··· RECORDS FOR THE EXERCISE ···
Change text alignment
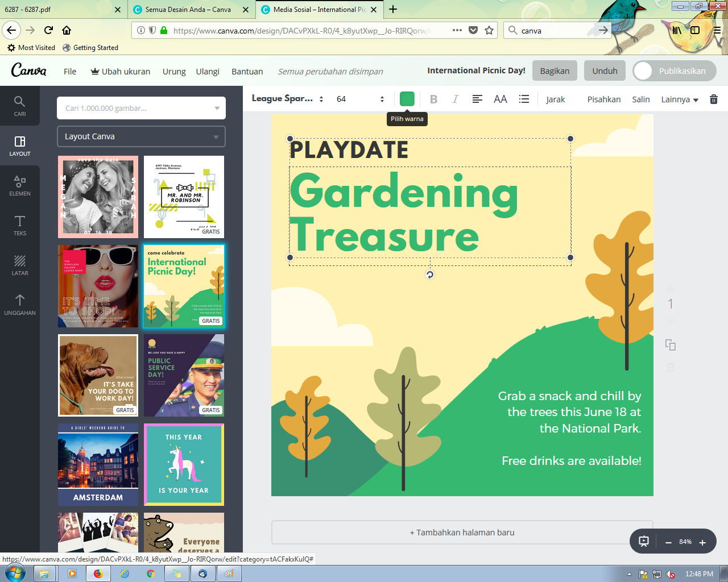Screen dimensions: 728x582 coord(477,98)
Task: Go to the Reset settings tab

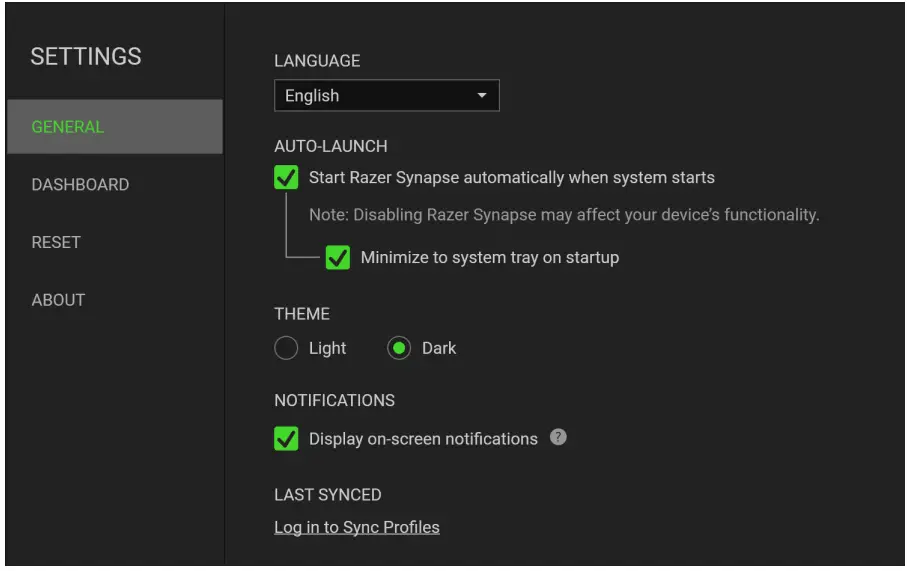Action: (56, 242)
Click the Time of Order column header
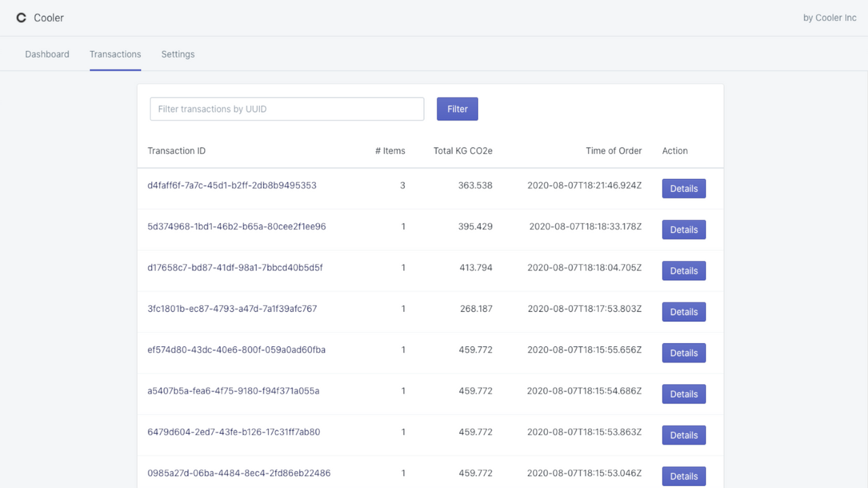 pyautogui.click(x=613, y=150)
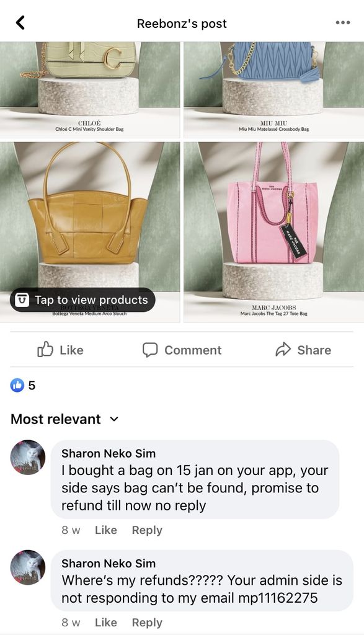Image resolution: width=364 pixels, height=635 pixels.
Task: Go back using the top-left arrow
Action: (20, 23)

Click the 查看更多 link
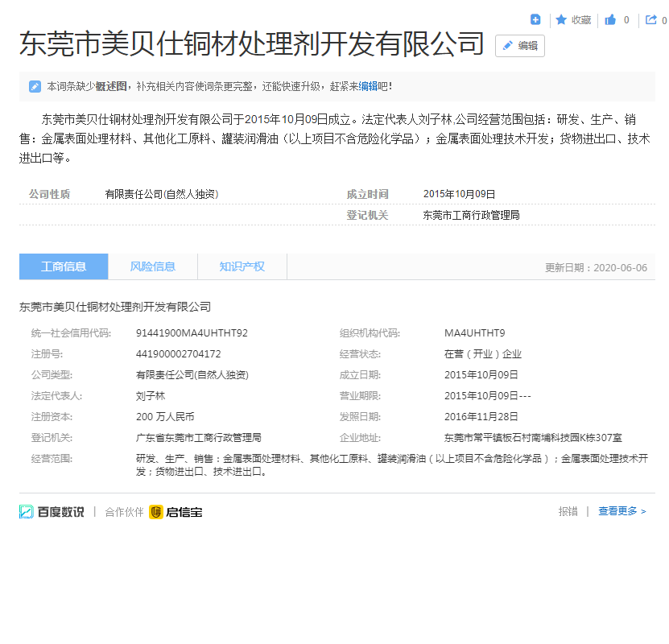(x=622, y=511)
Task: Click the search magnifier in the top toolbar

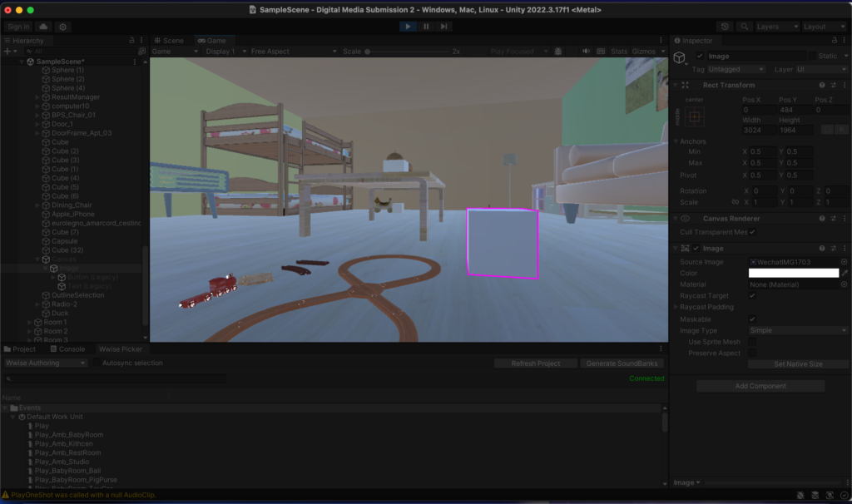Action: pos(744,27)
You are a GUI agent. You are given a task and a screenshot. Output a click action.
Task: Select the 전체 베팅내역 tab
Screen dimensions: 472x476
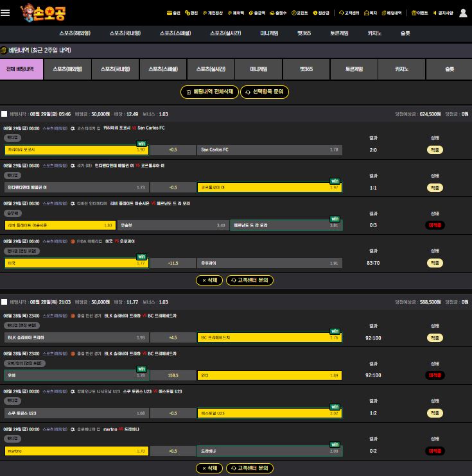[x=21, y=69]
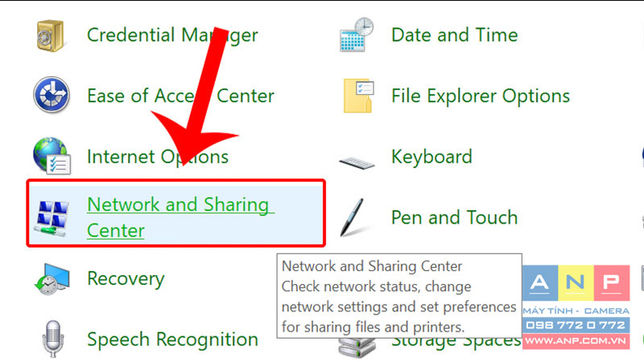Open the Internet Options globe icon
Viewport: 644px width, 362px height.
[52, 156]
···
### [TASK DETAILS]
Return the preceding entries exactly, each word as given, but leave out any picture.

### [WRITTEN RESPONSE]
Change text alignment
Screen dimensions: 728x582 coord(477,98)
Task: Go to the Reset settings tab

Action: (56, 242)
Click the Time of Order column header
 pyautogui.click(x=613, y=150)
Image resolution: width=364 pixels, height=635 pixels.
Task: Go back using the top-left arrow
Action: (20, 23)

Click the 查看更多 link
(x=622, y=511)
Task: Click the search magnifier in the top toolbar

Action: pos(744,27)
You are a GUI agent. You are given a task and a screenshot. Output a click action.
Task: Select the 전체 베팅내역 tab
Screen dimensions: 472x476
[x=21, y=69]
Open the Internet Options globe icon
Viewport: 644px width, 362px height.
[52, 156]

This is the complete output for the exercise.